I’m conducting research on the security of various database architectures. Can you help me understand how the security capabilities of NoSQL compare to the security of the major commercial relational databases?
For a database to store information securely, it needs to provide confidentiality, integrity and availability (CIA). The data must be available when it is needed (availability), but only to authorized individuals or systems (confidentiality), and the data can only be modified by those authorized to do so (integrity).
Relational database security includes integrated features such as role-based security, encrypted communications and support for row and field access control, as well as access control through user-level permissions on stored procedures. Enterprise relational databases (RDBMS) such as Oracle and Microsoft SQL Server also have ACID (atomicity, consistency, isolation, durability) properties that guarantee database transactions are processed reliably; data replication and logging ensure durability and data integrity. But, these features come at a cost, mainly licensing fees and speed of data access.
For social network applications such as Facebook and ecommerce sites like Amazon, which are handling extremely large data sets, scalability and availability are key database requirements. So that data can be distributed across hundreds -- or even thousands -- of servers, many have turned to non-relational database management systems or NoSQL databases. However, NoSQL security is nowhere near as robust as relational database security.
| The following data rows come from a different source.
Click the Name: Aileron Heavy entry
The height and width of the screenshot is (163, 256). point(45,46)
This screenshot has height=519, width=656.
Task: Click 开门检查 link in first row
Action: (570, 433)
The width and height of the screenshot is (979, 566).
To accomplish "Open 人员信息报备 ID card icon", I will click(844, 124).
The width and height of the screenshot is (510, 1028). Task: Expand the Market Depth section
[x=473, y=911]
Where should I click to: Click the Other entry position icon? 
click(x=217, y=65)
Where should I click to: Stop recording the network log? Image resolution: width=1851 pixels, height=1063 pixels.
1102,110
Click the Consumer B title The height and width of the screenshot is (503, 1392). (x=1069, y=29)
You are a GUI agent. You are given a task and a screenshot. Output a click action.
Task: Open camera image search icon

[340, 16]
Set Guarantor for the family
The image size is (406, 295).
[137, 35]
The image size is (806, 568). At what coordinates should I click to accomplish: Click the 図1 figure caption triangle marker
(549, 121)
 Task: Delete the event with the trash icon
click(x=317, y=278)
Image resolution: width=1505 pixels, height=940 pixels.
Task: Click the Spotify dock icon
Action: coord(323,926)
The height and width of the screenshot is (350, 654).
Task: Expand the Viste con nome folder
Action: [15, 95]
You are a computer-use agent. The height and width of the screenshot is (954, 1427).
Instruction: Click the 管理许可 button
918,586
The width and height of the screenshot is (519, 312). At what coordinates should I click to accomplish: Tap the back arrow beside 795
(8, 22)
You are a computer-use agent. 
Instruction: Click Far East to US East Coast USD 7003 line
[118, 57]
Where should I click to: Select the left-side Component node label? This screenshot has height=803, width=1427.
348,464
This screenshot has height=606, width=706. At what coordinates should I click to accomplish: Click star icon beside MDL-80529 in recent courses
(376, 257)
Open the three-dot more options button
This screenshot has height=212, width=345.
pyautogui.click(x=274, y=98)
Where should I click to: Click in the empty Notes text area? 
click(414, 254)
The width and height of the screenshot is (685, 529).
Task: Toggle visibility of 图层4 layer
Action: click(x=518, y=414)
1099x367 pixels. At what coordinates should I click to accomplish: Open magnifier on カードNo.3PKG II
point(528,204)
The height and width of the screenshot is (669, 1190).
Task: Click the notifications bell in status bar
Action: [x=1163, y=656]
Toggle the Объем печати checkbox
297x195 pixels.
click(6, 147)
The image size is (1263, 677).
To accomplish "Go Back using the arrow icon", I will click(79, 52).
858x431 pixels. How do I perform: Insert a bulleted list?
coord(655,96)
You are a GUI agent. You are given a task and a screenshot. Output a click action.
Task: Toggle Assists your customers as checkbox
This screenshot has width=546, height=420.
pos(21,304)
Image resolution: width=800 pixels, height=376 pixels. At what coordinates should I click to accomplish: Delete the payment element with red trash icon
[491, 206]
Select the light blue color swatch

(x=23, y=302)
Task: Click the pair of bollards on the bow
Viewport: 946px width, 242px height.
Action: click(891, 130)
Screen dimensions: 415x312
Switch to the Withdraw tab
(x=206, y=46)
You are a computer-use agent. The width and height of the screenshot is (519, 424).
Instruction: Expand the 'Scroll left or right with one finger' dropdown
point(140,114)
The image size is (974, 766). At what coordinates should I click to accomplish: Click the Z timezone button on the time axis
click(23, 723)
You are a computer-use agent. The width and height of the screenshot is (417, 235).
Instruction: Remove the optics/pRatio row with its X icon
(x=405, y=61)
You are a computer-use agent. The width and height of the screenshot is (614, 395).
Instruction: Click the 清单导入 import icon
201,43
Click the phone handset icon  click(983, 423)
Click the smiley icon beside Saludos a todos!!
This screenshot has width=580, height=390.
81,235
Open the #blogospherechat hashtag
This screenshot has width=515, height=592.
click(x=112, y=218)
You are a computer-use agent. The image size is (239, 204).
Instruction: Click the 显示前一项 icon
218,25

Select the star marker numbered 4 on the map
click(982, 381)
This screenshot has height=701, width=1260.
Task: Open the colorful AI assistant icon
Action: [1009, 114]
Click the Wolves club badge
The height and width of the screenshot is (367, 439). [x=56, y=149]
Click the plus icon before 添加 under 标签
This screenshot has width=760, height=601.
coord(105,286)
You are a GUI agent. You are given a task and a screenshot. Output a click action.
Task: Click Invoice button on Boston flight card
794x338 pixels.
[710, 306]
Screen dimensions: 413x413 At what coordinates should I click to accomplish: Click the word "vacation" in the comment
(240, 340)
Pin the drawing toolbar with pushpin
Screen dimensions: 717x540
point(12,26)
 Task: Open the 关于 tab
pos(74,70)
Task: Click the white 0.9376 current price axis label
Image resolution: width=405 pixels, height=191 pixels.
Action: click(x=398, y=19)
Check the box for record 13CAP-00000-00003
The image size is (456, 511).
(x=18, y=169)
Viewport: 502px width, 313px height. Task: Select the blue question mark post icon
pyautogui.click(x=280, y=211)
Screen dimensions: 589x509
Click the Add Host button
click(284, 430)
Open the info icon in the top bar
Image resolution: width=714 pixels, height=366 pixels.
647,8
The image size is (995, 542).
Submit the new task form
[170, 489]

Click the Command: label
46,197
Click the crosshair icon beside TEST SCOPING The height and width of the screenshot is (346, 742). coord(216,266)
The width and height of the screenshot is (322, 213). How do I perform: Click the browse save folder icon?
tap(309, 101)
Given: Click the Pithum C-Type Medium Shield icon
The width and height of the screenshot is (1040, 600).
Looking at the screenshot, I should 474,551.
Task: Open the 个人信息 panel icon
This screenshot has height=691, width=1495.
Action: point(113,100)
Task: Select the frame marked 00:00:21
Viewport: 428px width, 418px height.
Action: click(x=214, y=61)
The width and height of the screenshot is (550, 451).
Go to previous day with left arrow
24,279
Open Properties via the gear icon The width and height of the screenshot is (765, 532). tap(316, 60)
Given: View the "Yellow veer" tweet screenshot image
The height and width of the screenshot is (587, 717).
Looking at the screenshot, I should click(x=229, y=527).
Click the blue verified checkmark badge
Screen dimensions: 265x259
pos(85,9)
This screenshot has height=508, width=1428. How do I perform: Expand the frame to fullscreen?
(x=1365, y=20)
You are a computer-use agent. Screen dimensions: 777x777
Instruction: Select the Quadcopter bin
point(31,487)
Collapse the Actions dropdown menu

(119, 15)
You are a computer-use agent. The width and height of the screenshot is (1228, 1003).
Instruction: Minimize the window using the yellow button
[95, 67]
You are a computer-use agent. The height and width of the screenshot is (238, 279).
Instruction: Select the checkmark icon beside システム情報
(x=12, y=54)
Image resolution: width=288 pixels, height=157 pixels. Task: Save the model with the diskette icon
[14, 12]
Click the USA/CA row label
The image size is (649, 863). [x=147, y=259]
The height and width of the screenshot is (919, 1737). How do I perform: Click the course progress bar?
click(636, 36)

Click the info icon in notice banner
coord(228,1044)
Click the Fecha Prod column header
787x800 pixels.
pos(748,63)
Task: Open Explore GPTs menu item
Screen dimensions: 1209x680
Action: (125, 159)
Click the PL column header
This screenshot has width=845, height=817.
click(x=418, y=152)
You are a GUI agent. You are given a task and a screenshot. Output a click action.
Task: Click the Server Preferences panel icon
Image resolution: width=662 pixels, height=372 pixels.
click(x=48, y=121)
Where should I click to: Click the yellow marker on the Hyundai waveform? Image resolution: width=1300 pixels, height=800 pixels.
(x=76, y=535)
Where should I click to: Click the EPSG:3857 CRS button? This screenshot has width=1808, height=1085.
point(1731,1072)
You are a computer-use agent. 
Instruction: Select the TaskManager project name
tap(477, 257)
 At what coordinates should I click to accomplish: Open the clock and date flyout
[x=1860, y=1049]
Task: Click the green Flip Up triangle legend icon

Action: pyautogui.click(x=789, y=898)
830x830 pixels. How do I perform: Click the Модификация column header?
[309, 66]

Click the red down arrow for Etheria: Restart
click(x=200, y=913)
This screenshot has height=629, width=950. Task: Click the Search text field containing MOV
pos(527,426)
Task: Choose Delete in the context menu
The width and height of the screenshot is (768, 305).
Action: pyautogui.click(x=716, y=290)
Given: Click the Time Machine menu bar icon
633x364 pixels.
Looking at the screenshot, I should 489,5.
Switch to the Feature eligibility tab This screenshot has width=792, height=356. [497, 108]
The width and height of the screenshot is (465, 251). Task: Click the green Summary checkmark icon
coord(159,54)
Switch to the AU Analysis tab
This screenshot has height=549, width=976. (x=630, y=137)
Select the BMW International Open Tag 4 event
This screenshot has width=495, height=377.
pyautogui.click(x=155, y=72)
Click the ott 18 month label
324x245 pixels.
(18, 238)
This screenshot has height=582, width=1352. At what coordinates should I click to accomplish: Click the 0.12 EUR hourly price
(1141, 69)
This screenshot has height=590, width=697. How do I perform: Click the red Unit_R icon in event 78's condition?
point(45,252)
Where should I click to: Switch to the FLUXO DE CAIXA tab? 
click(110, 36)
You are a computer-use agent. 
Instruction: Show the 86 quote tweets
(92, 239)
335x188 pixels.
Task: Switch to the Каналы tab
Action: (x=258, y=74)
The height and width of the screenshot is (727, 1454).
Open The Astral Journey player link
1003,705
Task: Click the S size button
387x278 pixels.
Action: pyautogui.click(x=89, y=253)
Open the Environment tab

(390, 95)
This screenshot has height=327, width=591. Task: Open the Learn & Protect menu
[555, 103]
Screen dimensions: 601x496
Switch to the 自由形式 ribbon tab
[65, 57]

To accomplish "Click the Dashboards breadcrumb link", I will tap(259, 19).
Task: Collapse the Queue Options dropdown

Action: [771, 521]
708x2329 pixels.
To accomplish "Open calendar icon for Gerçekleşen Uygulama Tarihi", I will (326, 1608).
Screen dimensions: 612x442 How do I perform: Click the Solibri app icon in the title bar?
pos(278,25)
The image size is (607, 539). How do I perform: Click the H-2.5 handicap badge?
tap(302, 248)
NoSQL databases have what’s called BASE (basically available, soft state, eventually consistent) properties so rather than requiring consistency after every transaction, it is enough for the database to eventually be in a consistent state. This means users may not see data as it is now, but what it was when the last snapshot was taken, the number of items in stock, for example. Because transactions aren’t written to the database immediately, there is a possibility that simultaneous transactions could interfere with each other. This inherent race condition, where not all users necessarily see the same data at the same time, is a real risk in a database handling, say, share transactions.
NoSQL databases also lack the qualities of confidentiality and integrity. As NoSQL databases lack a schema, you can’t segregate permissions on a table, column or row, and to keep access to data fast, they have little built-in security. The documentation for the popular MongoDB reads, “One valid way to run the Mongo database is in a trusted environment, with no security and authentication. ... Of course, in such a configuration, one must be sure only trusted machines can access database TCP ports.” The NoSQL database Riak has no authentication or authorization support.
This means confidentiality and integrity have to be provided entirely by the application accessing the data. Having the last line of defense for any valuable data at the application level is not sound practice. Application developers are not renowned for implementing security features, let alone having to write them from scratch. That leaves just your firewall protecting your data.
This was first published in October 2011